Monthly Archives: May 2011

How redis can ruin your day, and what you can do to fix it

Over the past few years, Redis has become one of the internet’s more popular NoSQL, RAM based datastores, owing largely to its ease of deployment, the abundance of libraries/interfaces, available in a multiplicity of flavors  (we use ezmobius’s redis-rb gem), and perhaps most importantly, the flexibility of its data structures.  Compared to something like memcached, a cache key in redis can correspond to a single value (string or integer), a list (an array of values), a set (an ordered or unordered group of non-repeating values), or a hash (a set of N named fields, each storing a separate value).

For many of you, none of that is necessarily news, and even if it is, the internet abounds with redis how-to’s and introductions, so instead of rewriting what’s already been written, I’d like to share with you what we’ve learned about what I’d call “the dark-side” of Redis, the side that you only get to see after the two of you have had a few too many drinks at a hotel bar, and things start to get real weird, real fast.  Here at Miso we’ve been using Redis long enough to have had at least a few of these awkward moments with it, and although they’ve never been uncomfortable enough to make us consider replacing it altogether, they have been major points of frustration at times.  This post is my attempt to provide a first-hand account of redis’s sordid underbelly, in the hopes that you may be able to avoid some of issues we’ve grappled  with (and continue to) over the last year.

Where’s my memory?

One of the most confounding aspects of redis for the beginner may be the unpredictable and at times incomprehensible relationship between the memory footprint of redis-server and the actual amount of data being stored.  This was originally the impetus behind most of the high-level analysis we performed; we were perpetually running out of RAM on our caching server, but we knew (according to this script) that we were only storing a couple of gigabytes of values across all of our redis databases.  Sure, we expected redis to use a little extra memory to take care of metadata like key expiries, and other stuff, but we consistently saw redis-server using up to 5-10x as much memory as we would expect intuitively.

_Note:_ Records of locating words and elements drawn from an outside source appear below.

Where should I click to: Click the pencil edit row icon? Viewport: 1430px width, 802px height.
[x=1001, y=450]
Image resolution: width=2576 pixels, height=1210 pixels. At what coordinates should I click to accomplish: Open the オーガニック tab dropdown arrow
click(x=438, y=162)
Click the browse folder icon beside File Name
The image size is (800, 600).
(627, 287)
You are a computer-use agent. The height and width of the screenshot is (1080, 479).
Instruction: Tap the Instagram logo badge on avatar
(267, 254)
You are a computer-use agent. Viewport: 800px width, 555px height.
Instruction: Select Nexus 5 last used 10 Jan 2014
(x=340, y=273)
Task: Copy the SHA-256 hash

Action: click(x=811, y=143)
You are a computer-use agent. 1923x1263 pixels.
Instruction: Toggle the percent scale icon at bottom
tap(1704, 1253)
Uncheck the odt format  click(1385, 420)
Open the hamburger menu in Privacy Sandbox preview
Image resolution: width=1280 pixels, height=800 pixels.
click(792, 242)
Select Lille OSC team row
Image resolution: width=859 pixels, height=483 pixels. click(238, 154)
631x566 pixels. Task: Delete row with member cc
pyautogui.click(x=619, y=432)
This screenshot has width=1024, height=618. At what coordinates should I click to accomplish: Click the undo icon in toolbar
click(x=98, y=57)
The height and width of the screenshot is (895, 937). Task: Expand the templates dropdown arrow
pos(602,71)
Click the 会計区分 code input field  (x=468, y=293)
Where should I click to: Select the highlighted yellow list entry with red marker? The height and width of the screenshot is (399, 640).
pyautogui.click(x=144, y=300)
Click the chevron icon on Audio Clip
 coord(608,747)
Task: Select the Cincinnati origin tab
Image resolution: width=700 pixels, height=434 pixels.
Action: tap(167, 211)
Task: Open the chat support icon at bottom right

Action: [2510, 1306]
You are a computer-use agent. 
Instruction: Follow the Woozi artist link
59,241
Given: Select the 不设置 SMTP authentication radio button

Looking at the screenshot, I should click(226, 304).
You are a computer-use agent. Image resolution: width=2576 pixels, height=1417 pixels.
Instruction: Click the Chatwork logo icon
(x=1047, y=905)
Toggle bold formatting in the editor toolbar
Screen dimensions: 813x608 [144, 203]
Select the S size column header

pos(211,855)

To understand the issue better, I began running a series of tests designed to examine how redis allocates memory given various datasets.  The idea was to populate redis with a bunch of records containing random data, using both strings and hashes (these were the only data structures that we were interested in using), and then measure the memory footprint in relation to the total amount of “stuff” (characters) that we saved. At the outset we were most interested in discovering what parameters/configuration yielded the most efficient storage performance (our metric was bytes/character – a value I’ll refer to as ‘overhead’).  Below are three graphs, comparing the total number of records, key size, and value size to overhead:

Certain patterns leap out almost immediately; for instance, just about any way you slice it, the smaller the total amount of data being stored the larger overhead.  Conversely, the ‘overhead’ just about always decreases asymptotically toward 1 byte/character as the amount of data being stored increases.  This makes perfect sense, as there is a “base footprint” that redis requires no matter what, and as the dataset grows, there is a more well-defined relationship between the actual amount of data contained in redis and the memory it consumes.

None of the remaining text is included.